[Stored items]
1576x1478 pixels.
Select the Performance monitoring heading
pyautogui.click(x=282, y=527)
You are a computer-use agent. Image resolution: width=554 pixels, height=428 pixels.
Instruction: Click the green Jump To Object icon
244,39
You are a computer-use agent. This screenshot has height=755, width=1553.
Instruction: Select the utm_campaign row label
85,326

==

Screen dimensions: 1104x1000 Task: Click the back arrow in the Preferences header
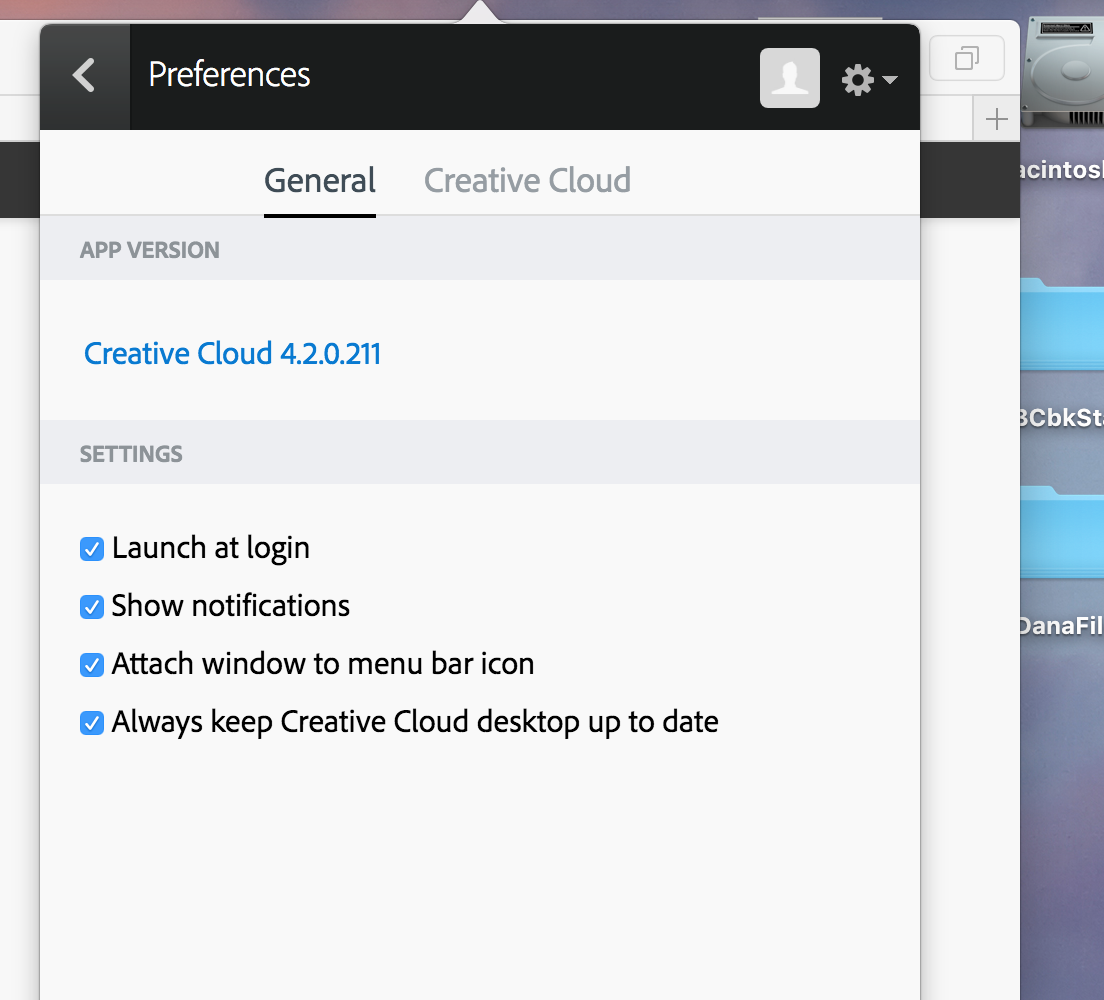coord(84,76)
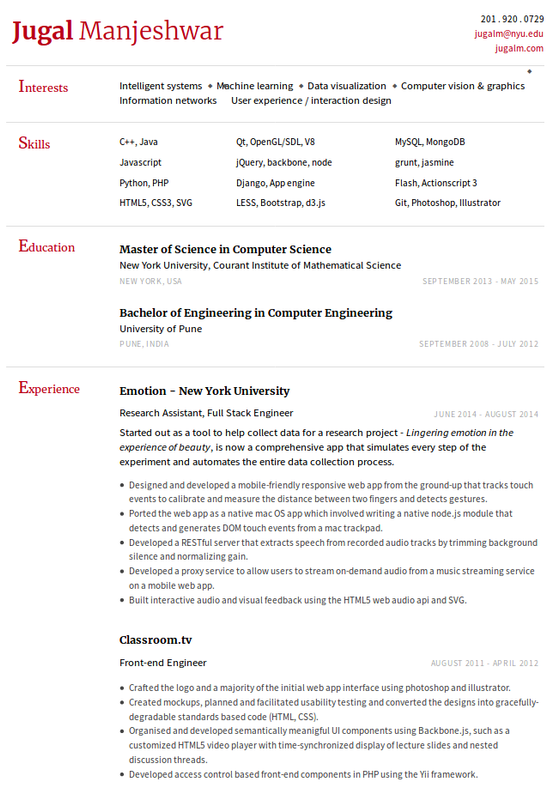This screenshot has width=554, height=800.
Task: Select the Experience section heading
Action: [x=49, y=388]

**Directions:** Among the lines above, find those with the word "agent". Copy them.

**Solution for this problem:**
You are a computer-use agent. Image resolution: width=554 pixels, height=428 pixels.
You are a computer-use agent. This screenshot has height=755, width=1553.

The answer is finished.